Also, even things like making stuff same height were absurdly difficult with css even absent browser differences. It is oddly inconsistent language with hard to remember rules.

And it often ends with house of card constructions that break the moment anything changes.



Actually, pure CSS can be comfortably maintained--if you're willing to limit your project to specific parameters or, simply, use a well-defined methodology (i.e. BEM, OOCSS, ITCSS, etc).

I've read some developers limit their CSS file(s) to 50 lines (max.) while other developers build their CSS on a page-by-page basis dependent on a primary global style sheet (ex: content-sidebar.css is loaded on every static page and post while content-page.css is only loaded on static pages).

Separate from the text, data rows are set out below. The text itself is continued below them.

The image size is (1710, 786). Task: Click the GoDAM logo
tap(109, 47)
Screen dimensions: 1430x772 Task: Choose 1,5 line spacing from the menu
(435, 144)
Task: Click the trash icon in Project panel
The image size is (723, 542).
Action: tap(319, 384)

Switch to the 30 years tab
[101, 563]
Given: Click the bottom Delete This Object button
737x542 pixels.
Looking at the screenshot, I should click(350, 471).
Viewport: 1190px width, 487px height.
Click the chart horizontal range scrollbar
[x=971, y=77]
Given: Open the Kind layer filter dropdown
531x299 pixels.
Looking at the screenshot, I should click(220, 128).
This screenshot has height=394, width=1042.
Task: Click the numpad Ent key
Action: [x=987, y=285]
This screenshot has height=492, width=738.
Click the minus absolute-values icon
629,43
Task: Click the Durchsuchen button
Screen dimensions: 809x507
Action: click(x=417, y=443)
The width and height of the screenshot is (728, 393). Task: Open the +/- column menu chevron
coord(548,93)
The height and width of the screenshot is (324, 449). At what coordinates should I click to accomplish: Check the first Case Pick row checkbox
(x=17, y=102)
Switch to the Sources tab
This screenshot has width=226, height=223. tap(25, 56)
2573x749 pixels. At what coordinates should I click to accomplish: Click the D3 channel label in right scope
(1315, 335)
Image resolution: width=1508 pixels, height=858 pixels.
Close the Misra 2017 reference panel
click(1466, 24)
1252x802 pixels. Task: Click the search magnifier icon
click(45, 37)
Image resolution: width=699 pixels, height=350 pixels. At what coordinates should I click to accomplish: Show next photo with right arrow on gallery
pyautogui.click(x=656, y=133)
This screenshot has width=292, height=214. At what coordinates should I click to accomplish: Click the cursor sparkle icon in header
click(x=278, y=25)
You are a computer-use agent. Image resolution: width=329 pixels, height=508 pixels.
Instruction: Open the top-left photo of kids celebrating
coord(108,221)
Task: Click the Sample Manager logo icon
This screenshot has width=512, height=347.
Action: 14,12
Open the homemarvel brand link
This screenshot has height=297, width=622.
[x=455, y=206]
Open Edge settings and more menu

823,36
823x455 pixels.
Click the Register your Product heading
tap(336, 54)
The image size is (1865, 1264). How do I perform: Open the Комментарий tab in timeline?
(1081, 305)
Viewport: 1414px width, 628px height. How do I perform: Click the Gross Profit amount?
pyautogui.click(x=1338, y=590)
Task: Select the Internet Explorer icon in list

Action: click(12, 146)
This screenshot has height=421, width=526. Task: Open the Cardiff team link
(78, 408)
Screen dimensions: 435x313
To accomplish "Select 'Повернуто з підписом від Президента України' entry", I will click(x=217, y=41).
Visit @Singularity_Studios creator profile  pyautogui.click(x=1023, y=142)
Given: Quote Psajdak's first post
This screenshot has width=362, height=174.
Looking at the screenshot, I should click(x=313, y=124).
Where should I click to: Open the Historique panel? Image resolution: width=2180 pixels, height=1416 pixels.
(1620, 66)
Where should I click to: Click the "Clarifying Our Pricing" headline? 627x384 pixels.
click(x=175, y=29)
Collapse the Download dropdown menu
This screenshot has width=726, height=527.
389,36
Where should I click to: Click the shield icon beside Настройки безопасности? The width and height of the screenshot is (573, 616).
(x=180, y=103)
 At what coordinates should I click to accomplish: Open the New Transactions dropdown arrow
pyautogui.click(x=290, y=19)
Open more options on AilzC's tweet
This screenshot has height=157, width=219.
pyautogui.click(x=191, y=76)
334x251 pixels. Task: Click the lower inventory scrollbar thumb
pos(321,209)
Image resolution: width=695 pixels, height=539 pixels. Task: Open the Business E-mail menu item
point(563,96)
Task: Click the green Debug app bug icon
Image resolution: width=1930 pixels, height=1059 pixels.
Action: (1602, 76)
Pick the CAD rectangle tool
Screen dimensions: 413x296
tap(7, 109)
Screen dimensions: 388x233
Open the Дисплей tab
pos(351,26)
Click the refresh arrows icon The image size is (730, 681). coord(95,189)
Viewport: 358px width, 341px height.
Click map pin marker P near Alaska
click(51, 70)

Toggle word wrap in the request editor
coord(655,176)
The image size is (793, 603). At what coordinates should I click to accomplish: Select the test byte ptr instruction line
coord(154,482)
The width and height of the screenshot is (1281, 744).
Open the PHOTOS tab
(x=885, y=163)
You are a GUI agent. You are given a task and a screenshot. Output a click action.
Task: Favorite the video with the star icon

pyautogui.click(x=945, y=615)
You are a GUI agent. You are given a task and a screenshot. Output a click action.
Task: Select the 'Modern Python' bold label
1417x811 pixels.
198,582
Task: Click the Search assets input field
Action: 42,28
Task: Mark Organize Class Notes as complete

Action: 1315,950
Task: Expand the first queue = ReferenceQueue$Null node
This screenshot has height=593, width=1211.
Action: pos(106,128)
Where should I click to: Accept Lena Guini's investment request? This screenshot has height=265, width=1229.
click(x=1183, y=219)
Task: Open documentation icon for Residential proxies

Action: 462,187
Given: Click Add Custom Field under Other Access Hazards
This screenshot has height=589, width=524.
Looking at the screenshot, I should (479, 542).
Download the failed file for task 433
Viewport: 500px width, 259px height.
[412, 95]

Where I currently work at, every static page gets its own CSS if it meets the following two parameters: (1) accessible from the root and (2) not part of a larger (or "nested") set of pages--two rules becomes necessary when you have a team who hates nested pages and prefers an internal taxonomy system. The styles are encapsulated by adding an additional HTML class (usually a sanitized version of the page title and its ID) to the body tag.

For pure CSS websites, OOCSS will be your best friend as it forces serious thought into how you define your style rules. Additional rules also include limiting the use of CSS vars only to elements that have an ID attribute (which is also limited as well).


Unless you're still supporting IE, CSS variables are now available:

https://caniuse.com/#search=css%20variables


I use less or sass. Both have even more goodies in them.